“O ato de partilha mais generoso de Camões foi o da Língua”

ouvir notícia

O ato de partilha “mais generoso” na busca de Camões foi “a Língua portuguesa”, que o poeta aperfeiçoou, afirmou esta semana a comissária das comemorações do 500.º aniversário do nascimento do autor d’”Os Lusíadas”.

“Talvez o ato de partilha mais generoso dessa busca de Luís de Camões e do Portugal do seu tempo tenha sido a Língua portuguesa, a Língua que o poeta modelou e aperfeiçoou em versos de rara fineza”, afirmou Rita Marnoto, a comissária-geral da estrutura de missão responsável pelas comemorações do quinto centenário do nascimento de Luís de Camões.
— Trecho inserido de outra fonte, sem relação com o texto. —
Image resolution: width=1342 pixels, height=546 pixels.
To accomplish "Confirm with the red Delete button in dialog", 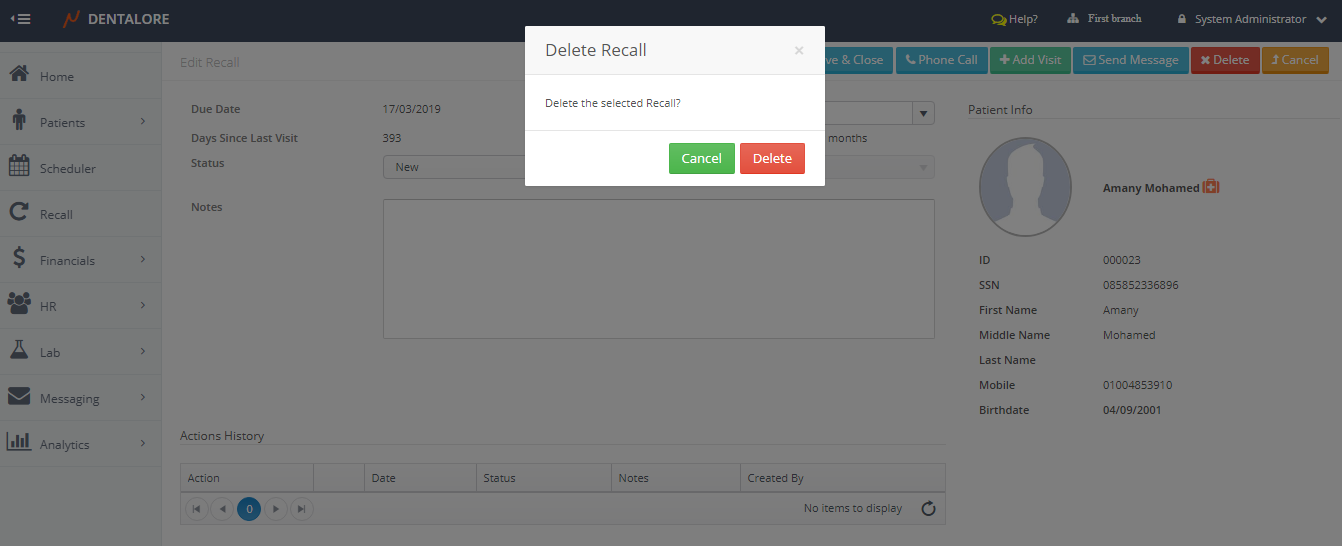I will coord(772,159).
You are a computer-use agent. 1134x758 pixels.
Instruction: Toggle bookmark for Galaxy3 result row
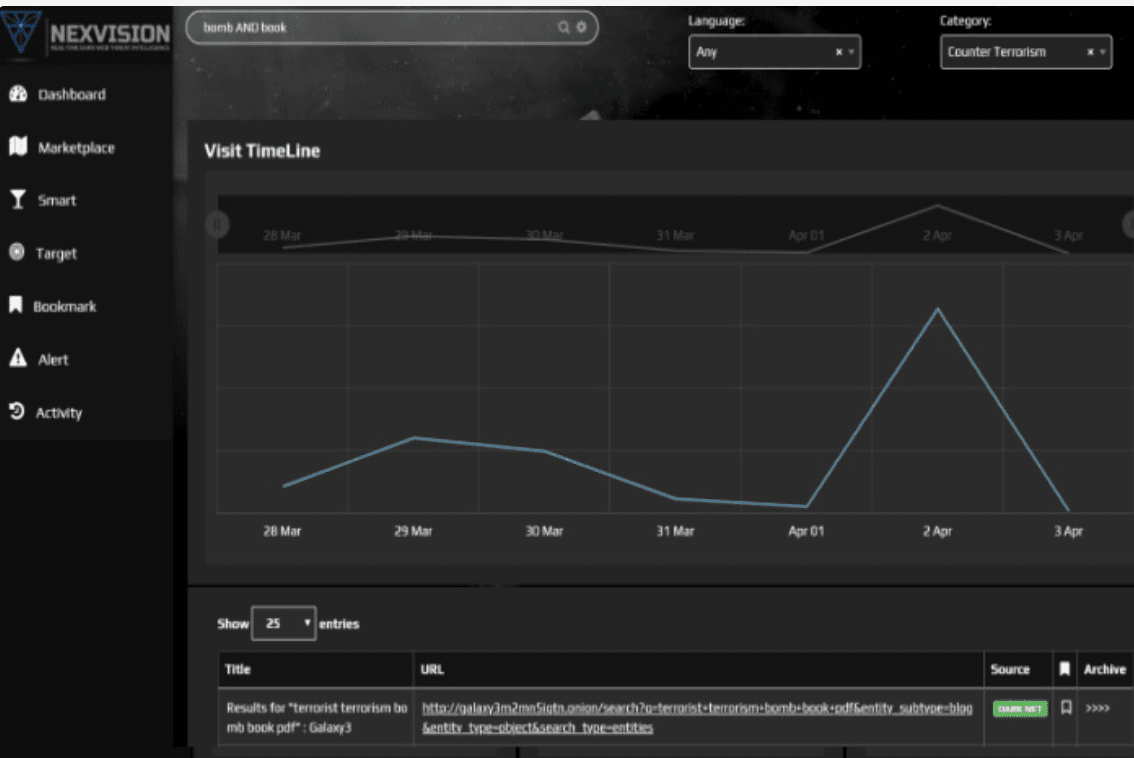[x=1066, y=708]
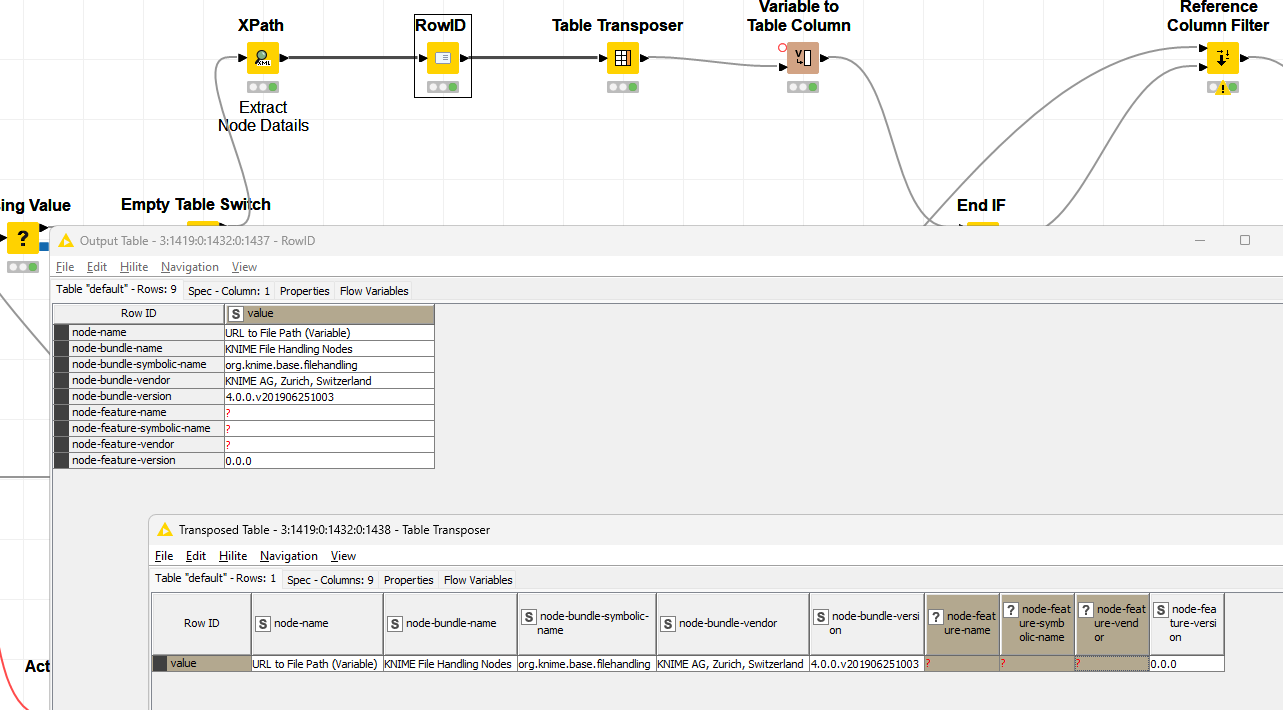Open Flow Variables tab in Output Table
The height and width of the screenshot is (710, 1283).
[x=374, y=291]
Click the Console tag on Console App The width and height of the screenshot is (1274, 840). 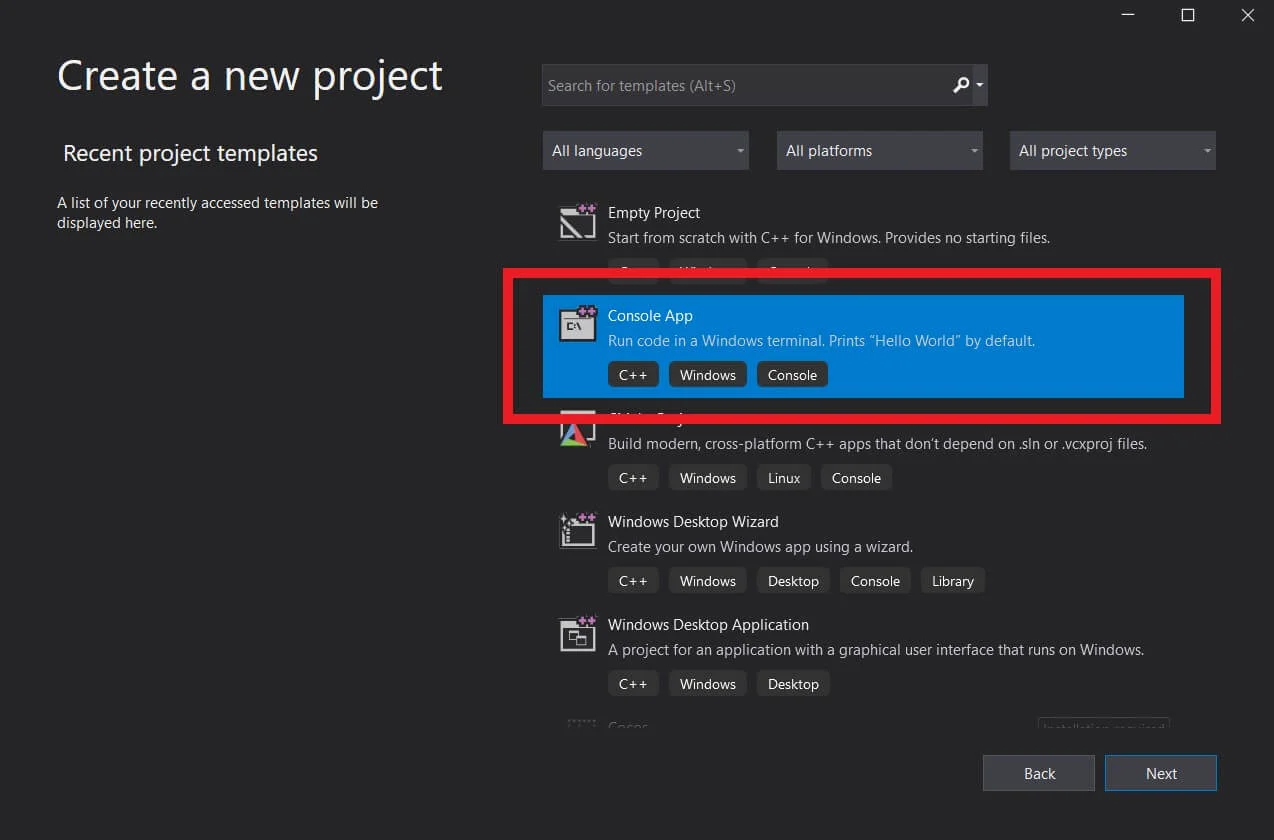pyautogui.click(x=792, y=375)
A também professora catedrática da Universidade de Coimbra discursava na Sala dos Capelos da Universidade de Coimbra, na cerimónia de arranque das comemorações do quinto centenário do nascimento de Camões, iniciativa que integra o programa oficial do 10 de Junho.

- Publicidade -

Perante uma plateia onde estavam o Presidente da República, Marcelo Rebelo de Sousa, o presidente da Assembleia da República, José Aguiar-Branco, e o primeiro-ministro, Luís Montenegro, Rita Marnoto realçou a projeção da obra de Camões, quer no tempo quer no espaço, colocando o poeta no “patamar dos clássicos”, dos grandes autores “capazes de surpreender o seu próprio tempo e de continuar a questionar e a inquietar, ao caso, cinco séculos de história, até hoje”.

No seu discurso, a catedrática destacou também a forma como o Oceano Atlântico passou a ser navegado, ao longo de cinco séculos, “através da língua portuguesa”, através de viagens de poetas, nomeadamente de Camões.

No entanto, Rita Marnoto, não esqueceu que essas viagens de “experiência conhecimento” naquele oceano, foram também “viagens trágicas de negreiros, de tráfico humano e de corso, de deportação e de sofrimento”.

“Viagens de ‘morabeza’ [regionalismo do crioulo cabo-verdiano associado a amabilidade] e de saudade, em que a chegada nunca corta as amarras da partida”, acrescentou.

Na sua intervenção, a comissária-geral realçou ainda a forma como Camões era um “ser insatisfeito”, que indagava pelos “meandros da intimidade, entre sonhos e desilusões” e que se destacava por refletir sobre o confronto “entre opostos ou a errância”.

Rita Marnoto notou também a forma como o poeta contamina a tradição literária, seja quando põe “uma mulher, Vénus” a achar a frota de Vasco da Gama, no final da sua viagem, ou quando põe em causa a ideia de beleza, tradicionalmente assente numa mulher “loura e com pele clara”.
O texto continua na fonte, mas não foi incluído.